Parfois la toponymie semble fournir une piste, mais bientôt on s'égare, car à des termes franchement celtiques (ou Gaulois) comme "Brega", vont s'adjoindre des sonorités scandinaves, germaniques, finnoises ou... islandaises. Autant laisser l'atlas de côté !

Quand ? Là encore l'incertain est la règle. Le XVIIe/XVIIIe siècle ? Le Moyen-Âge ? Nul n'en distingue des traits décisifs, que ce soit dans l'architecture, l'habit, la coutume, l'outillage ou les armes. Encore qu'une rapide allusion aux "canons de bronze" paraisse plaider pour une arme conçue par M. de Gribeauval, plutôt que pour une antique couleuvrine en ferraille... mais les archaïsmes qui affleurent partout font penser, décidément, que tout dans ce récit est métaphore, allégorie, envoûtement, défi à la sacro-sainte logique formelle.

La trame du récit se distingue cependant de ce que nous connaissons déjà. Le Rivage des Syrtes, qui vient immédiatement à l'esprit s'éloigne bientôt : le héros, avec quelques compagnons bien choisis, va bel et bien rentrer dans le vif du sujet et secouer le sommeil institutionnel d'un espace et d'un temps, pour donner à la jeunesse, à la vigueur, à la lucidité, tout leur sens dans la quête d'une Liberté grande à la mesure de l'aveuglement collectif dont ils vont s'évader incognito afin de se mesurer par des actes avec le réel.

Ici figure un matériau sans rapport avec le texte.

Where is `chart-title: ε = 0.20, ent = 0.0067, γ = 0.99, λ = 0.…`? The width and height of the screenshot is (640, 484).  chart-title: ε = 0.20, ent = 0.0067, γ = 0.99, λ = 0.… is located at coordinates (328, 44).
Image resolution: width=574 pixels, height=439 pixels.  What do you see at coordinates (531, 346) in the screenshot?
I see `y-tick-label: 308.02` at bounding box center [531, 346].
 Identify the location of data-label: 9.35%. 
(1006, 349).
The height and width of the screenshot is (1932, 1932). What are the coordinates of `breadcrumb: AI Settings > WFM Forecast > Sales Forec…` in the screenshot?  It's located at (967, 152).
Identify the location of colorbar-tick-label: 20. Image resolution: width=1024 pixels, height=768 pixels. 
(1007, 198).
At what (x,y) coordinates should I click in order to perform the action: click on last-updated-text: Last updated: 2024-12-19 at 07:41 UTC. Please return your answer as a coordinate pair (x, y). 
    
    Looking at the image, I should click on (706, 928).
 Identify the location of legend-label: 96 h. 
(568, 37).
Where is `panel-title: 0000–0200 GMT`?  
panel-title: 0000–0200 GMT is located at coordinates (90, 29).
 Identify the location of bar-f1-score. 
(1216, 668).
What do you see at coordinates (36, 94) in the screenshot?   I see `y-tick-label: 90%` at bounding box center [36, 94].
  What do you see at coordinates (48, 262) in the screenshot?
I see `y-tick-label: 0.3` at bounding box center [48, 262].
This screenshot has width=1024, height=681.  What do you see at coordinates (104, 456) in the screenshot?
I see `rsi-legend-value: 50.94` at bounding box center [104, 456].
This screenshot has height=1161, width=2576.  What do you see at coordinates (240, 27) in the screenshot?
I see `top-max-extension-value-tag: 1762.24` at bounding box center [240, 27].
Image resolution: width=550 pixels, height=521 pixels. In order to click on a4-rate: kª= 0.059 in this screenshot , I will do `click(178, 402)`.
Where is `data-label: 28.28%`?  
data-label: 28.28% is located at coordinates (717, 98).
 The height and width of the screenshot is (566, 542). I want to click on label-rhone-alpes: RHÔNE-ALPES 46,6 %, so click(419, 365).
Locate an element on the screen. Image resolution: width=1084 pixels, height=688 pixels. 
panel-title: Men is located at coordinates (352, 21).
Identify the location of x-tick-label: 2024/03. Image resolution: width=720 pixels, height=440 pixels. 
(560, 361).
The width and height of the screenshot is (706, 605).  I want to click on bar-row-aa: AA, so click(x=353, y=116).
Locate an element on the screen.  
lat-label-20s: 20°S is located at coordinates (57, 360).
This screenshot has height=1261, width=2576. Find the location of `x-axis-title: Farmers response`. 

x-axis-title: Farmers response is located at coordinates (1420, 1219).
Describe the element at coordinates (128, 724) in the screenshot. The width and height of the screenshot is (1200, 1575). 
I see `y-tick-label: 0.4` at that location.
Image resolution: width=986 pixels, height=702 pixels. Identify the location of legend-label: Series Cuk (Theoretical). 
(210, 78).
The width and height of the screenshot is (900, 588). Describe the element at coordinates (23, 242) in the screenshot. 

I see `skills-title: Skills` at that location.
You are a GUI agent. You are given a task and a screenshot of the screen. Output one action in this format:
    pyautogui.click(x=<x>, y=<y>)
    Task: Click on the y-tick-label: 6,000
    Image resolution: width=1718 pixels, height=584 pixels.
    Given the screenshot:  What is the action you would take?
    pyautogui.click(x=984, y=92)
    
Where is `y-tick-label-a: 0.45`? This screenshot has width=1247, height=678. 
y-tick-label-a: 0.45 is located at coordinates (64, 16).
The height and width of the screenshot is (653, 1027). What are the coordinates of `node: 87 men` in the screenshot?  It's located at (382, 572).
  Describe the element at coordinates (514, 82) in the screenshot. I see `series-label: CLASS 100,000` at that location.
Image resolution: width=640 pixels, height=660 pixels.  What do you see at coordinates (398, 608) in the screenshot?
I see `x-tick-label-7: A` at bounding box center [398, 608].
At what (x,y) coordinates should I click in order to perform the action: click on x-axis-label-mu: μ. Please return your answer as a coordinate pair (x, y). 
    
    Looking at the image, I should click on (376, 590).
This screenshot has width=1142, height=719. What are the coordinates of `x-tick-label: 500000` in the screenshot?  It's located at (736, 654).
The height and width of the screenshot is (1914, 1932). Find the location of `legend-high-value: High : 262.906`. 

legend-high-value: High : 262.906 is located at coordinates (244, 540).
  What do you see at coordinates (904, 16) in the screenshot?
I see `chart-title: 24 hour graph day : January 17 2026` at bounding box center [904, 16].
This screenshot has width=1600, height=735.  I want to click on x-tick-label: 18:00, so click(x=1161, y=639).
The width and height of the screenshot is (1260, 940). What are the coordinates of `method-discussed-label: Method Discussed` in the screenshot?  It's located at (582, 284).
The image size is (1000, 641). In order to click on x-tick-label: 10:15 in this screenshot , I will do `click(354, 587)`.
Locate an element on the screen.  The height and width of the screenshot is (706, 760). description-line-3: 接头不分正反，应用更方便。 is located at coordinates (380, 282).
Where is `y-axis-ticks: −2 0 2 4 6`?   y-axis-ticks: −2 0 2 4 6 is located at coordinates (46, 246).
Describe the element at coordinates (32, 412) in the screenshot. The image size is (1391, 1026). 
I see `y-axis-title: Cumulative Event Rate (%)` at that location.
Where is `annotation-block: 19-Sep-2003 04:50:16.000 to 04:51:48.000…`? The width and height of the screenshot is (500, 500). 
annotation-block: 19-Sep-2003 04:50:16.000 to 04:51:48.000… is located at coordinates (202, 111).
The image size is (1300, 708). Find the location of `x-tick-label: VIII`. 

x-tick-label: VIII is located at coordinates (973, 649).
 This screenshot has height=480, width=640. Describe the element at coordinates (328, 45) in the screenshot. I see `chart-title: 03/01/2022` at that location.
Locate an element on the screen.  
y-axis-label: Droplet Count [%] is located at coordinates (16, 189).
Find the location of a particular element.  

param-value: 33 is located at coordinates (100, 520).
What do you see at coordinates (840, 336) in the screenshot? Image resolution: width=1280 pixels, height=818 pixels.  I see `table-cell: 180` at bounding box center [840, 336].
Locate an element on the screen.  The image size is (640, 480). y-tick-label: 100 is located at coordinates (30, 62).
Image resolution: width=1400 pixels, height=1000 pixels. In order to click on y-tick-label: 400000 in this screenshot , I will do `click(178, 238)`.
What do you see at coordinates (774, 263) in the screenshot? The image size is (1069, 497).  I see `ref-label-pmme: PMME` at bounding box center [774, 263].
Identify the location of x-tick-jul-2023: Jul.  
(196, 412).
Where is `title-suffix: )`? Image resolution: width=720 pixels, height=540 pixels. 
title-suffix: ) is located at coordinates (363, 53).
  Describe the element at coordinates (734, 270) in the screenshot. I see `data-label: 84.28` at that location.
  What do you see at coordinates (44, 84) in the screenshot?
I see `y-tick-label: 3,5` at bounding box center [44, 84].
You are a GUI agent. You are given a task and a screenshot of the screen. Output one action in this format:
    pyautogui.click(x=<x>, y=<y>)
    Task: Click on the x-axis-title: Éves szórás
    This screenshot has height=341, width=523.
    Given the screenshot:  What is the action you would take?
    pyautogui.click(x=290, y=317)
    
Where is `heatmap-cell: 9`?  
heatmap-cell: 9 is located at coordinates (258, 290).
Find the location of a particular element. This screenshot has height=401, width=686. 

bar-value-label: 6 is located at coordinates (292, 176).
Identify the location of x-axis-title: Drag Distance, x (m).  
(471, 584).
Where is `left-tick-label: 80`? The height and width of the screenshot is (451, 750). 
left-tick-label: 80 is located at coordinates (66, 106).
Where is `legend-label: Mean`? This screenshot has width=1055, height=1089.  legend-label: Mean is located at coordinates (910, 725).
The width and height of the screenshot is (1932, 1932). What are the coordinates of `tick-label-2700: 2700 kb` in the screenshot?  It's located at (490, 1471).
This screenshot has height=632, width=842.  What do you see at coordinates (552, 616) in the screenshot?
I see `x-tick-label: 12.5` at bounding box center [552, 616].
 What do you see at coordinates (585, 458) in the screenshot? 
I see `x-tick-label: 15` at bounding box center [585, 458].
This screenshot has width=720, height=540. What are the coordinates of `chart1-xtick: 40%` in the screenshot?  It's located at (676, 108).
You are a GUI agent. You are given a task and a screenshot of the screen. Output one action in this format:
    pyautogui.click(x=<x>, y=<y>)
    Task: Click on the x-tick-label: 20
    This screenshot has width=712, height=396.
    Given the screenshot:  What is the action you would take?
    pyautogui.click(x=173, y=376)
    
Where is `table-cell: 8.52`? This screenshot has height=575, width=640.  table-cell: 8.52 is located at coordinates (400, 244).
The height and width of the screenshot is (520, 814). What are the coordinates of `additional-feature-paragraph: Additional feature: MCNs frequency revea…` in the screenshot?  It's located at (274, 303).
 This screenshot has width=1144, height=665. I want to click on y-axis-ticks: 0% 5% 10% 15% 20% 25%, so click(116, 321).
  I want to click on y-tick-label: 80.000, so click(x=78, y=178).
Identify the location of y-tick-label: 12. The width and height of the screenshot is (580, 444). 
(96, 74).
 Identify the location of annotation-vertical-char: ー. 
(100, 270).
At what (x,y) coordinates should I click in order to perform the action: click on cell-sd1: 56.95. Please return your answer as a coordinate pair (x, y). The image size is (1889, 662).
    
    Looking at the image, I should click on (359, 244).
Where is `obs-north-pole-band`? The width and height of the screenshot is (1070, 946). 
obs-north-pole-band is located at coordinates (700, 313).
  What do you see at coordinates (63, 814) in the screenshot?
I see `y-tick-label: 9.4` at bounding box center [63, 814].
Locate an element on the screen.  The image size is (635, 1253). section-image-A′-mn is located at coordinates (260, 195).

Il faut insister sur le balancement perpétuel entre le réel et le rêve, l'Histoire et le Mythe, la conscience et l'imaginaire, parmi lesquels Julien Gracq conduit son lecteur, ainsi qu'il a coutume de le faire. Et on se prend à penser que ce "fragment" (qui a la dimension du travail porté à bonne fin) contient toutes les nuances et les vertus de l'achèvement.
D'emblée on est plongé dans le monde magique et concret à la fois peint par Gracq, où se combinent, on devine avec quel art, les minuscules brillances d'un détail, comme le rendu d'une broderie dans un tableau de la Renaissance, ou les grands à-plats que le ciel ou la brume autorisent. Le clair-obscur, l'infinitésimale altération d'un visage, les âcres senteurs des bêtes, des forêts, de la terre et du sang, composent ce qu'en peinture un Rembrandt aurait pu représenter avec le même bonheur.
C'est véritablement la "Symphonie inachevée" de Julien Gracq, tout aussi porteuse du talent de l'auteur que le reste de son oeuvre.